Bir çınar; çok eski çağların çınarı ama, yepyeni. Hem büyük, hem yeşil, hem güzel. Oracıkta bir kır kahvesi, üç masalık. Denize karşı.
...
Çay mı? Taze demlenmiş. Limonata? Buz! İhtiyar kahvecinin, özel olarak yedi dağın limonundan yaptığı limonatası. Bir de " bir şey" daha. Bilin bakalım ne? Bir mermer çeşme. Musluğu falan yok. Ha akar, ha akar. Yemyeşil çayır çimen akar, mavi gökyüzü akar, ışık almaz çam ormanları akar. Oh! Yıkayın elinizi; bol su çarpın yüzünüze...Islatın saçlarınızı, ensenizi? Ha şöyle canım! Uzatıp bacaklarınızı oturun şimdi. "Aman usta bana bir şeyler getir. Kuzum. Ne istersen getir. Bir şiir getir, biraz deminki sevinçten, getir işte. Ve demli bir çay!"
"Ev?
Yerleşilmiş, uzun zaman oturulmuş yaşanmış bir evde bomboşluğu yaşamak! (Bunu...)
Zaten...
Evet?
Ev çok büyüdü. Kocaman bir boşluk oldu.
Küçücük bir yere sığınmak istiyorum. Duvarlara yakın olmak."

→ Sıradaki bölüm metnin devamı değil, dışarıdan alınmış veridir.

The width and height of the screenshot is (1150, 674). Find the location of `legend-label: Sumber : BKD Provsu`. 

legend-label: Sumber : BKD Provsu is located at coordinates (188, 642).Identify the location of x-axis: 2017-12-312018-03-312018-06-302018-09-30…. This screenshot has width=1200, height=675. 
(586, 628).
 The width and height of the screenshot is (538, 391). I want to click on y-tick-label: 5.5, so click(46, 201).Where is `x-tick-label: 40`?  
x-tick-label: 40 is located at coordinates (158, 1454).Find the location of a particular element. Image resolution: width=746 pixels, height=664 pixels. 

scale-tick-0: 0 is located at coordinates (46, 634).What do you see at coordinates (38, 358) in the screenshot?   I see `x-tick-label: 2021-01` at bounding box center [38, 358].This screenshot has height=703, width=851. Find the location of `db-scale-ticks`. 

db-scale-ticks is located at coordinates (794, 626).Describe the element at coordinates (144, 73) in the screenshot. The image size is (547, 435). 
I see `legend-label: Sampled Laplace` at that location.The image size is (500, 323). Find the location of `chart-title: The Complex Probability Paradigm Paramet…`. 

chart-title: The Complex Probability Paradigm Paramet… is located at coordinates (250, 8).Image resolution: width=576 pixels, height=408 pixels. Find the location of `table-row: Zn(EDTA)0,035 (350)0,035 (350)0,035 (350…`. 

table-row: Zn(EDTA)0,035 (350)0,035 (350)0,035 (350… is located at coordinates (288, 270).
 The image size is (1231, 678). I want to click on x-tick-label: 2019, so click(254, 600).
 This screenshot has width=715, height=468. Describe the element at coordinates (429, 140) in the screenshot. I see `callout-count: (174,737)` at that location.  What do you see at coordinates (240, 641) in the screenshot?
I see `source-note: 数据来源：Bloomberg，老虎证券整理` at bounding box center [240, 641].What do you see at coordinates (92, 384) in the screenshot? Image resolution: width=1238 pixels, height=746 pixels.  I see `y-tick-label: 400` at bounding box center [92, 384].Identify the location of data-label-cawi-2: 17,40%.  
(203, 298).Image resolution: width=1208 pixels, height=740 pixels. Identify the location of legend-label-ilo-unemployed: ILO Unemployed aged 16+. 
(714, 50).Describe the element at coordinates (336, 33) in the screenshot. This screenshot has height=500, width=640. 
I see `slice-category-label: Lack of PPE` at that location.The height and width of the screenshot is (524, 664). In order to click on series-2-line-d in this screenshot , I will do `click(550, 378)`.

Bir de şu laf: "Hayat devam ediyor!"
İstanbul sakızı mübarek. Herkesin ağzında. Mis kokulu sanıyorlar. Değil.
"İllet bişey."
Anladık, devam ediyor, da, nasıl devam ediyor, soran, anlayan yok."
"Neden buradayız?
Neden arka odada, yatakta uyumuyoruz?
Neden birimiz somut birimiz soyut?
Kedi ne bilsin soyutu somutu!
Her tarafı sarmış, her şeye sızmış kederi algılıyor ama.
Kedi de kederli artık.
O da benim gibi, gideni özlüyor şimdi."